Healthy Ingredient of the Week – Chia Seeds

Whether you realize it or not, you are probably familiar with the chia seed, a nutritional powerhouse that is high in fiber and protein and an excellent source of omega-3 fatty acids.  However, your previous exposure to this up-and-coming “superfood” may not have come from tasting it, but rather watching it grow on top of a Chia Pet.  As funny as Chia Pets are, the seeds that sprout from them make a seriously good addition to your diet.  Chia seeds are sold in natural and health food stores, as well as in many grocery stores, and can be used in a similar manner to flaxseeds:  added to baked goods; sprinkled on top of yogurt, oatmeal or cereal; or blended into smoothies.  The difference between chia and flaxseeds, however, is that chia seeds do not need to be ground up in order to be properly digested, so you have free reign to use the seeds in any manner you like.  I tried the recipe below, courtesy of DCF Wellness Champion Pam Kelly, and loved it so much that I couldn’t not share it on the blog.

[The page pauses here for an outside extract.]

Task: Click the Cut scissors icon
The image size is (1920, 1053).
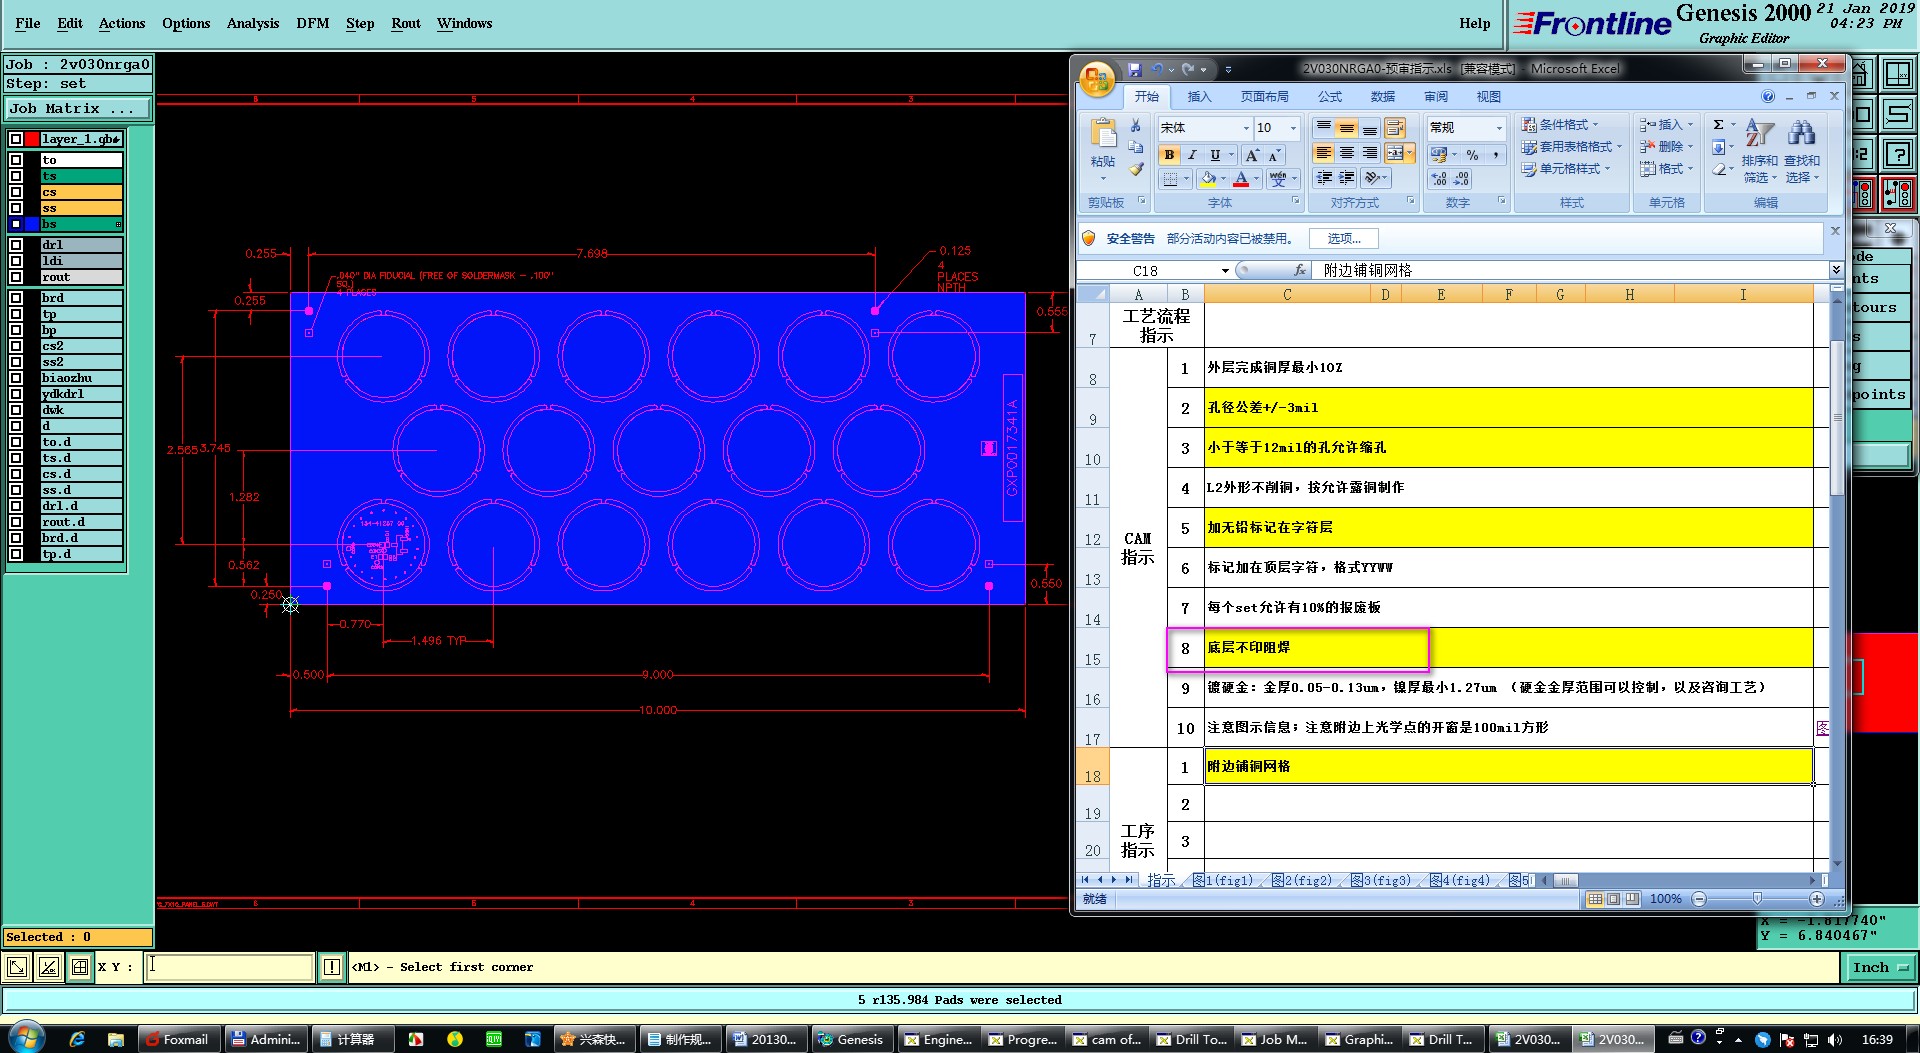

Personal-Sized Baked Oatmeal

2 eggs, or ½ cup egg substitute
1 tsp vanilla extract
2 cups unsweetened applesauce
1 ripe banana, mashed
½ cup honey
5 cups old-fashioned rolled oats
¼ cup chia seeds
1 tbsp cinnamon
3 tsp baking powder
1 tsp salt
2 ¾ cups unsweetened almond milk (or low-fat milk)
Optional Toppings:  raisins, pecans, walnuts, chopped apples, chocolate chips

1.  Preheat oven to 350°F.  Line cupcake pans with paper liners.
2.  Mix eggs, vanilla, applesauce, banana, and honey together in a bowl.
3.  Add oats, chia seeds, cinnamon, baking powder, and salt to wet ingredients and mix well.
4.  Pour in milk and combine.
5.  Spoon mixture into lined cupcake pans.
6.  Sprinkle on toppings, and press down.  If using fresh fruit, mix into batter.
7.  Bake 20-22 minutes until a toothpick inserted in center comes out clean.
8.  Cool and enjoy, or freeze in gallon bags.  Makes 24 regular-sized cupcakes.